Kafka is a event streaming platform used to stream data in real time, main concepts are topic , partitions , broker , producer and consumer. basically you use a producer to provide/make data then give the data to a kafka broker which then stores it in one or more topics (as you have configured). for reliability and scalability so it divides the data into even partitions in a topic which makes it faster and more reliable. after that you can consume that data from the topic in your kafka broker/brokers and use it however you want.

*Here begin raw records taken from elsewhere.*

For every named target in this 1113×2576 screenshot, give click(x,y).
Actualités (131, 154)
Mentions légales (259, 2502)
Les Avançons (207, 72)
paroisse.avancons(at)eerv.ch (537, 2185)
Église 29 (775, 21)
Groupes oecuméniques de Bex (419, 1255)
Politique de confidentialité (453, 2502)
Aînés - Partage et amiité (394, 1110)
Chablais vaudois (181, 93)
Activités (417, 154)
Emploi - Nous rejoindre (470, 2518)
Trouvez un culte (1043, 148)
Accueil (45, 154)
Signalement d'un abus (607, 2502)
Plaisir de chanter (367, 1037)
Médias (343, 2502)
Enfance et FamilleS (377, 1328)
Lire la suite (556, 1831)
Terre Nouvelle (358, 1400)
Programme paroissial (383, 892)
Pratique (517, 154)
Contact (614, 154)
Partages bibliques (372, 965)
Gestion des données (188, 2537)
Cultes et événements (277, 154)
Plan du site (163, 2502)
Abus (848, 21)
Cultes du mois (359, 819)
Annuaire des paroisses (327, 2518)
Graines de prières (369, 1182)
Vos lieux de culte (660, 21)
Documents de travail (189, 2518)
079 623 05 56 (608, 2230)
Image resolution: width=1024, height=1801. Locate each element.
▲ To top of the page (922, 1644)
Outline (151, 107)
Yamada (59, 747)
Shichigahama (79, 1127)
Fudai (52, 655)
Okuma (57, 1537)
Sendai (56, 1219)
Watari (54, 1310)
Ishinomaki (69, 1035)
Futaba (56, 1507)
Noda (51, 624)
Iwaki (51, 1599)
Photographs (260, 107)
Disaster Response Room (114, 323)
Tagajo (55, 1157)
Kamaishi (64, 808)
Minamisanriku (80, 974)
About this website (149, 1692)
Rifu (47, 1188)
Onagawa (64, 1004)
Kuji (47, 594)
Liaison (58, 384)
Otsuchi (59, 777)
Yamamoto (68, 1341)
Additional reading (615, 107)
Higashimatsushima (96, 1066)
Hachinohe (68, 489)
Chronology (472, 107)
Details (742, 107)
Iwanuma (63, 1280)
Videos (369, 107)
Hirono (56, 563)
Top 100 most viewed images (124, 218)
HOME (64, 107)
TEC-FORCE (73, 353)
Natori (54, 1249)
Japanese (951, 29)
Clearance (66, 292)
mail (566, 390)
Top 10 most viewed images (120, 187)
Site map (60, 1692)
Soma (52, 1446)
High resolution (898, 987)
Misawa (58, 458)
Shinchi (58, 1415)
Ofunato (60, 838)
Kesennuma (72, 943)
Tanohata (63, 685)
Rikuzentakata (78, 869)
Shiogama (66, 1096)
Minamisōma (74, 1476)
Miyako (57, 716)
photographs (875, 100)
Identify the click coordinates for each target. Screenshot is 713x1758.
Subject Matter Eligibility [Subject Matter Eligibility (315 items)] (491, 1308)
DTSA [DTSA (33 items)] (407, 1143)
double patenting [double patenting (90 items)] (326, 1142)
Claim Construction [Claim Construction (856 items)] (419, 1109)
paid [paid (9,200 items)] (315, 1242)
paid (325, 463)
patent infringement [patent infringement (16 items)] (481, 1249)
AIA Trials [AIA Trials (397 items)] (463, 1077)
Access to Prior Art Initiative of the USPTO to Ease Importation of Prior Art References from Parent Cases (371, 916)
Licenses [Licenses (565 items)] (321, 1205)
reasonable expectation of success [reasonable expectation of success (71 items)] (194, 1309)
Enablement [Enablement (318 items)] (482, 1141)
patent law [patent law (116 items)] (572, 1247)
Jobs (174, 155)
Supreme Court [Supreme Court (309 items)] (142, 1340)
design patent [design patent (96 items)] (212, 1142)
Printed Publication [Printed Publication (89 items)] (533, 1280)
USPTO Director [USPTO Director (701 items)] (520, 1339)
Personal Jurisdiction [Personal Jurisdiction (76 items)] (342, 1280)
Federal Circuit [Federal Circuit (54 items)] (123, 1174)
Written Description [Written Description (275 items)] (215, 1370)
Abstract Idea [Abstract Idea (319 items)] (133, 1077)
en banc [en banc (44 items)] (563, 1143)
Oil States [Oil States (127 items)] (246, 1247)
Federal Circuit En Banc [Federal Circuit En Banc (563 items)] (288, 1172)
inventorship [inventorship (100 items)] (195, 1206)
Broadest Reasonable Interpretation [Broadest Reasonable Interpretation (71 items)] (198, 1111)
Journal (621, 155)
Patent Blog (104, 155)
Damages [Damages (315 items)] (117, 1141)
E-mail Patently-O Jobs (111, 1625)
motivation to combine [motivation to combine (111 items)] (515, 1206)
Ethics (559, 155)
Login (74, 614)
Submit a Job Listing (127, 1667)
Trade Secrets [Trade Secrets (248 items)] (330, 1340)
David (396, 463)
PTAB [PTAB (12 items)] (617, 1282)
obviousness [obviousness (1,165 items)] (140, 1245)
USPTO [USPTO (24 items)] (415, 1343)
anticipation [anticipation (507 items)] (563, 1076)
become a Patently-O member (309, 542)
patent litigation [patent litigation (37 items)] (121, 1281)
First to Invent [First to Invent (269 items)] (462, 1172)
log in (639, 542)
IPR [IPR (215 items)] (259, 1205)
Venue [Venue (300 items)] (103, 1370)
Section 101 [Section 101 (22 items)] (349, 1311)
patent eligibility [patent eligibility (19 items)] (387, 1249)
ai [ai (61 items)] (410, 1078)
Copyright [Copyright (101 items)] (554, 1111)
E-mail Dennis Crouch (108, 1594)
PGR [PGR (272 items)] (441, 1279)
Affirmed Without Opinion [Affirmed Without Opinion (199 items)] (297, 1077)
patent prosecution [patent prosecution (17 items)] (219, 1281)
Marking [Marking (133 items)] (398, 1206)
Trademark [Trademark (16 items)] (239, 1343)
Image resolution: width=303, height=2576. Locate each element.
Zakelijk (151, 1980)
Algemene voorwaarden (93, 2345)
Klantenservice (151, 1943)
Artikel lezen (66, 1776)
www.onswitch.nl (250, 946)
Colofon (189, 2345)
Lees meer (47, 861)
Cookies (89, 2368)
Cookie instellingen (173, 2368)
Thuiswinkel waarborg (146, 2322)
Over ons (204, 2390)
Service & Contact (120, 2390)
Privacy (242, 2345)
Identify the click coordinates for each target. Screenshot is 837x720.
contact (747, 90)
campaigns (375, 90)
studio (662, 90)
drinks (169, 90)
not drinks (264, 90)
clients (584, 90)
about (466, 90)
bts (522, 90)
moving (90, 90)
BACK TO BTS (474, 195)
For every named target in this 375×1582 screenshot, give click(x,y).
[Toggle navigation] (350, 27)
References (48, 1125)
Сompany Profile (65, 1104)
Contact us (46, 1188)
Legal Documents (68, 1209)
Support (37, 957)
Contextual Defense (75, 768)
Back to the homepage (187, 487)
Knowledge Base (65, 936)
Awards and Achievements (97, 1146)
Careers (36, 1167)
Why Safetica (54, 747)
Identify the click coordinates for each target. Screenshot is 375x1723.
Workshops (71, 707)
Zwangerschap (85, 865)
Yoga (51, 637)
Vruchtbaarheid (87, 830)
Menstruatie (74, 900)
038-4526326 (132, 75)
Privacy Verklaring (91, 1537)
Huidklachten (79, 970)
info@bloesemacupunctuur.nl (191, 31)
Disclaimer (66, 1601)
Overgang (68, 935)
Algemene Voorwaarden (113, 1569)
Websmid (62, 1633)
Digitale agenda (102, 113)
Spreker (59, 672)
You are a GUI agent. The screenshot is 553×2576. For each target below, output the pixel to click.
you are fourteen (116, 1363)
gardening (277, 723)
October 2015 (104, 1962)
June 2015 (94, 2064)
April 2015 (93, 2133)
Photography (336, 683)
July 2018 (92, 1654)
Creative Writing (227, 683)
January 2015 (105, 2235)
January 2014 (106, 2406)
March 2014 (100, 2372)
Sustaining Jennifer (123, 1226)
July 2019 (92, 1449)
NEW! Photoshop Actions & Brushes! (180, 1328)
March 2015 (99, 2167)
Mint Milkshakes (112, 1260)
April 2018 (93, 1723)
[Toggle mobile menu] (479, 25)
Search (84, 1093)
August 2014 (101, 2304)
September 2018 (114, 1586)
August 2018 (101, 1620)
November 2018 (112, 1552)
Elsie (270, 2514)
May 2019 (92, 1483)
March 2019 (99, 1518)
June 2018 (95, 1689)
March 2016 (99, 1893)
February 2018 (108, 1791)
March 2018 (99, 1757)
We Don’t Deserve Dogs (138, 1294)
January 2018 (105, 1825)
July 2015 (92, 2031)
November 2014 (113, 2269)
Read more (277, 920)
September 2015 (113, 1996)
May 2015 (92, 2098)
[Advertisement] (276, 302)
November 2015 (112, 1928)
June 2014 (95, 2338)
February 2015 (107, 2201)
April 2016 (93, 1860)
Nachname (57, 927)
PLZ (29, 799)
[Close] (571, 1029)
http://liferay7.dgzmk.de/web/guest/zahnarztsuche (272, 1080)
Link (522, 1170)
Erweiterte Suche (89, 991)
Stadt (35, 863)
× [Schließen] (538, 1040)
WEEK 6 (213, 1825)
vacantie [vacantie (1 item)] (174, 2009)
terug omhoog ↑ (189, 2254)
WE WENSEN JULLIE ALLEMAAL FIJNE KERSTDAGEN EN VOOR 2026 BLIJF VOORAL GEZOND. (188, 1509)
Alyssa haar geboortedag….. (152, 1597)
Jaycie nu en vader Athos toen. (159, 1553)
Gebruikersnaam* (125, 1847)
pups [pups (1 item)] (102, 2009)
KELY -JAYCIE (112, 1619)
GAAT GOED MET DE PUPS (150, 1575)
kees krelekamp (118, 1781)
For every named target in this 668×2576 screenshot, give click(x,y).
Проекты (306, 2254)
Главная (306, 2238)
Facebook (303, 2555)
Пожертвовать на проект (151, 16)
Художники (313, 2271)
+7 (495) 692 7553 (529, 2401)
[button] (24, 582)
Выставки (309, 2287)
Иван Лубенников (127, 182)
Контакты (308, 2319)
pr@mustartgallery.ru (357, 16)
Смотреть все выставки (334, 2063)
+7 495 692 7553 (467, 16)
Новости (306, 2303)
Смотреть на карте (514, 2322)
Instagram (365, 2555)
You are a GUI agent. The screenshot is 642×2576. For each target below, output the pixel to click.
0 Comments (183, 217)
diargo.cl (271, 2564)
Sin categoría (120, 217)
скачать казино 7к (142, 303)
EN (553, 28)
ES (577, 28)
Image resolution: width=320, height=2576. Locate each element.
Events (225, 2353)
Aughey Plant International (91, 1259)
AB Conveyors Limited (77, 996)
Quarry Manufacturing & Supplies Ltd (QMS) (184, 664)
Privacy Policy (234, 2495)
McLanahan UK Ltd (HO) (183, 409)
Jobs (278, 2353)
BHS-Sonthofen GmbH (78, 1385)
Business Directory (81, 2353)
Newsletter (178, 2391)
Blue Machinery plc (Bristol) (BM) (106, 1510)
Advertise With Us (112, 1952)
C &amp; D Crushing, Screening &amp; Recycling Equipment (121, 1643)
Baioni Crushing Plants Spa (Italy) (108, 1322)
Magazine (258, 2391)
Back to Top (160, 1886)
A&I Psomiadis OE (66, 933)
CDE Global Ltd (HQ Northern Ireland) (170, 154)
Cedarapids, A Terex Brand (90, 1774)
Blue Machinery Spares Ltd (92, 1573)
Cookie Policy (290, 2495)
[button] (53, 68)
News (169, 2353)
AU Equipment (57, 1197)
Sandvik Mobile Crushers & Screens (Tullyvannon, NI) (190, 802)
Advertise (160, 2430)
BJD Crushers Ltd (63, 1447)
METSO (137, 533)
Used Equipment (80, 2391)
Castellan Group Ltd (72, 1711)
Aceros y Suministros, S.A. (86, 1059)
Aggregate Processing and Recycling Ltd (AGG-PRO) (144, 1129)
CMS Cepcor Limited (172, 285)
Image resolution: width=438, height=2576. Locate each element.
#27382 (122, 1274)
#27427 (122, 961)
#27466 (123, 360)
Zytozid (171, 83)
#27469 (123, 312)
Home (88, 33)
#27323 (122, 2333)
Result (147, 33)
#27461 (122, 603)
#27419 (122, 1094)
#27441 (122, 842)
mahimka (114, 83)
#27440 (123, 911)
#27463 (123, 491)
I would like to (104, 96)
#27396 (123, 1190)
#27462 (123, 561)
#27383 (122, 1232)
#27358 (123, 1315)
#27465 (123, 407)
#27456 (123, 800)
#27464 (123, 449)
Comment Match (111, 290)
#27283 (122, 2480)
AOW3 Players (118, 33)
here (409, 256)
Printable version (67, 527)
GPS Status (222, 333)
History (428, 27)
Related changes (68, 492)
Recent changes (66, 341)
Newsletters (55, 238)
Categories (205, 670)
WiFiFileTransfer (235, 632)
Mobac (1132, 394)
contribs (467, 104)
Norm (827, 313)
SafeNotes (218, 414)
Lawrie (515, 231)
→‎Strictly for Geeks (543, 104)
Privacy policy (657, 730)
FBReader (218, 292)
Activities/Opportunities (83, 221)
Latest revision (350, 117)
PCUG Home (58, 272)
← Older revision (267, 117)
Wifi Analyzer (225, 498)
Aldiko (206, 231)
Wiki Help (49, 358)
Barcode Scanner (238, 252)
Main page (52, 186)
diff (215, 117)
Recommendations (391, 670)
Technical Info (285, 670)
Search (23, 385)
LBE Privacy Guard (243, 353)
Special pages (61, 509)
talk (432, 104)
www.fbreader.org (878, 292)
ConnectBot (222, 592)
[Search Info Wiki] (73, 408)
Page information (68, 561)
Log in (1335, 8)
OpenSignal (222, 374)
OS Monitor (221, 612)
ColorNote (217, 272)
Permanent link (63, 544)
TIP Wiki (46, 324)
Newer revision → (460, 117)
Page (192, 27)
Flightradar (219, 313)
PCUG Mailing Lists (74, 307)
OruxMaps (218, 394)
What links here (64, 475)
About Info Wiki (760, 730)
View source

You gotta use Zookeeper which is for handling the brokers or you can use Kraft (i used zookeeper in this project). using a python producer I produced random data and gave it to a single kafka broker, after that with a consumer stored that data into a database. For making consumer and producer i used kafka-python library.
The hardest part between these was connecting the producer and consumer containers to the kafka broker :D, what fixed the problem was checking the server.properties file of kafka. note that when you use docker everything is located in the /opt directory.
I used mongoDB cause it was easy to use and also the data i wanted to store were some random lengthed unstructured strings. for mongoDB and python , pymongo is the official library and its easy to use. and for seeing the data base you can do these steps :
- Running the mongodb script within the docker container :
docker exec -it mongo mongosh
- Showing all the available databases :
show dbs
- Switching to the desired database :
use "the database you want"
- Showing all your collections :
show collections
- Showin everything that exists in all the available collections :
var collections = db.getCollectionNames();
for(var i = 0; i< collections.length; i++) {
print('Collection: ' + collections[i]); // print the name of each collection
db.getCollection(collections[i]).find().forEach(printjson); //and then print the json of each of its elements}
while making a docker compose file its a best practice to specify the image or dependency versions, using no version or the latest
version is not the best approach because it can cause instability or security issues. you can read more in here.
It's better to use a requirements.txt
file for your dependencies and not just putting them in the middle of the Dockerfile.